Assignment: From the line containing "The image size" through the last line below, copy every line exactly, leaving out the pictures.

Working data:

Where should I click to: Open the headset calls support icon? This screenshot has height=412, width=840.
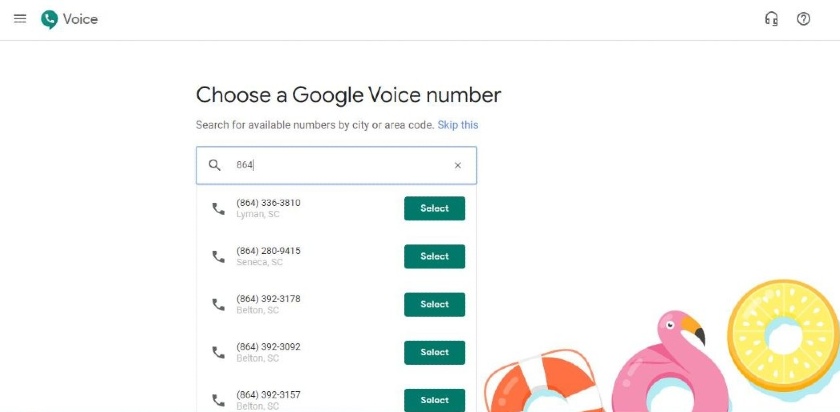point(771,19)
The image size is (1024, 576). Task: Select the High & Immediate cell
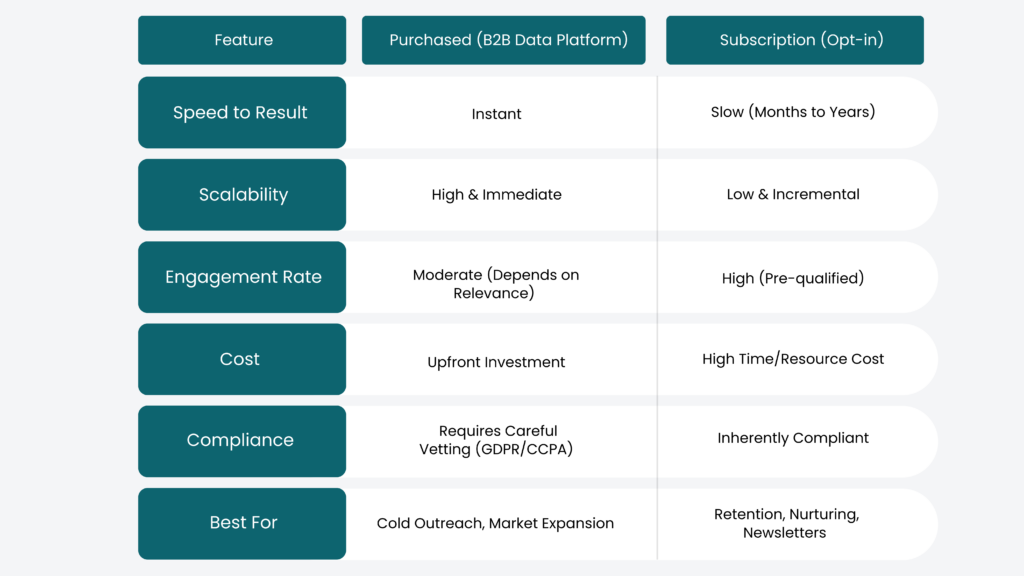pos(497,195)
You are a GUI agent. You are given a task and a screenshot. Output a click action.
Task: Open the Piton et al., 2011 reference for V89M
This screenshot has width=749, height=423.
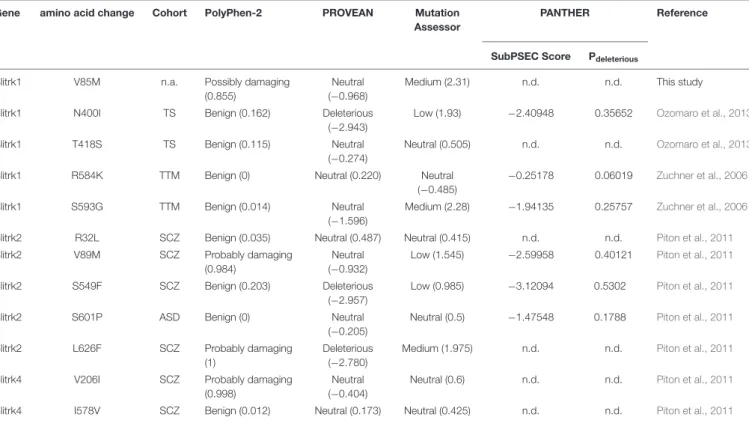point(695,255)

Completed exercise:
The image size is (1024, 576). Task: Select the High & Immediate cell
pos(497,195)
You are a GUI agent. You are given a task and a screenshot. Output a click action.
Task: Open the Piton et al., 2011 reference for V89M
This screenshot has width=749, height=423.
point(695,255)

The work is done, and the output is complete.